> [Assignment]:
Here is the task for the listing below: output exactly the lines from the one containing "Click into the Start Message text field" through the one containing "The height and", and leave out the pictures.

::: Records supplied :::

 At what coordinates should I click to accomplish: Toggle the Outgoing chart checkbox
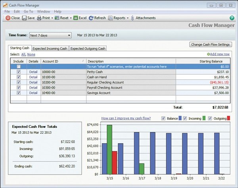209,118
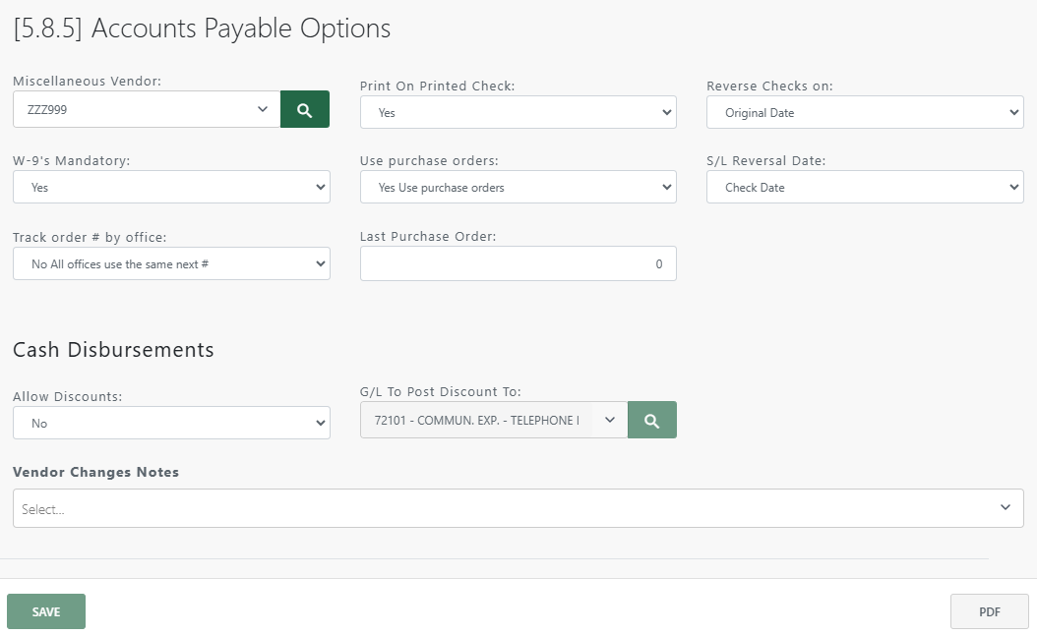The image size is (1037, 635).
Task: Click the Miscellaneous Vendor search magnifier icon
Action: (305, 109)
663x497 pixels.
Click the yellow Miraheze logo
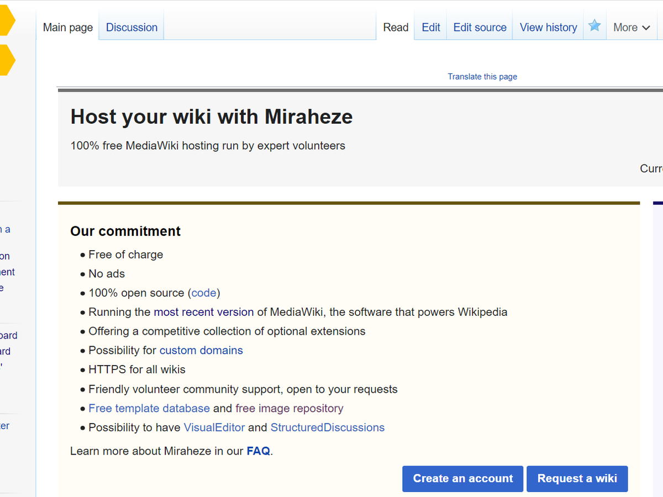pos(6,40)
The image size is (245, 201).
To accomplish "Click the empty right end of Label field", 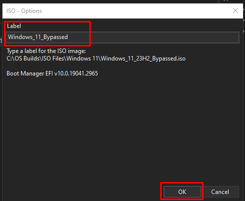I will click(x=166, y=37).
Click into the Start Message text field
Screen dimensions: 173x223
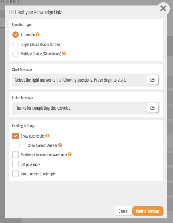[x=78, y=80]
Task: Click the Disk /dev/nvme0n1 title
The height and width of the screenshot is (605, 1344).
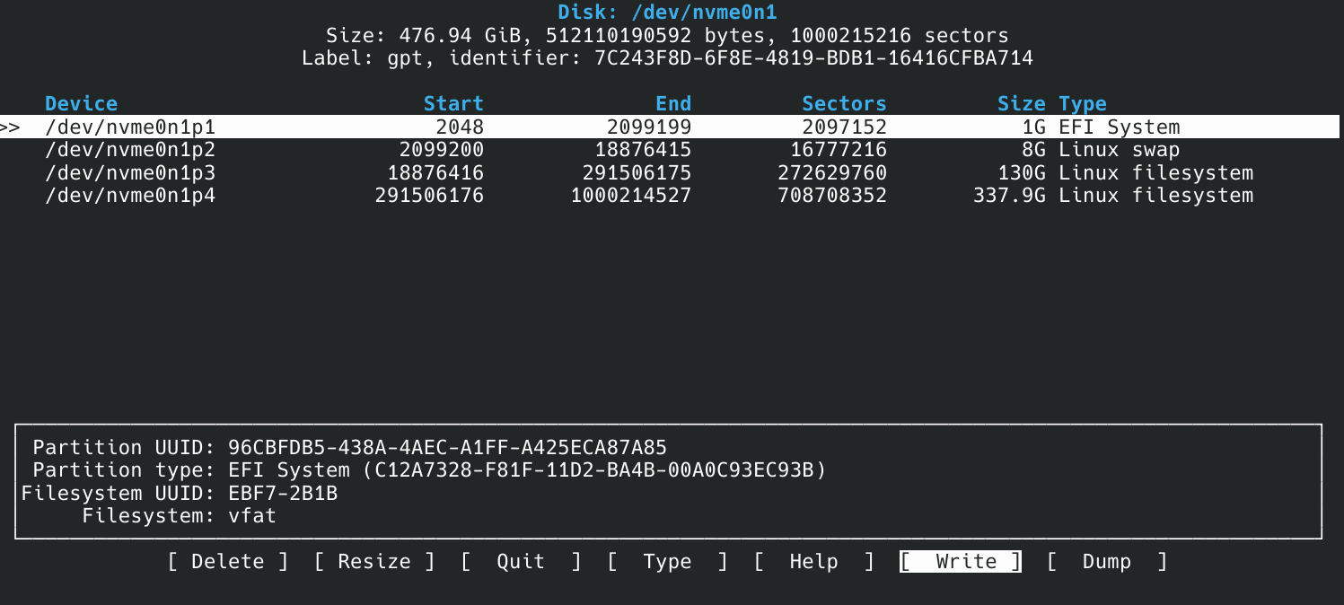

:::
::: Records supplied :::

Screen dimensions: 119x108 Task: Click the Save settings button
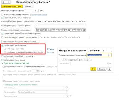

:::

> [Expected output]:
Click into the Start Message text field
Screen dimensions: 173x223
[x=78, y=80]
Task: Click the Disk /dev/nvme0n1 title
The height and width of the screenshot is (605, 1344).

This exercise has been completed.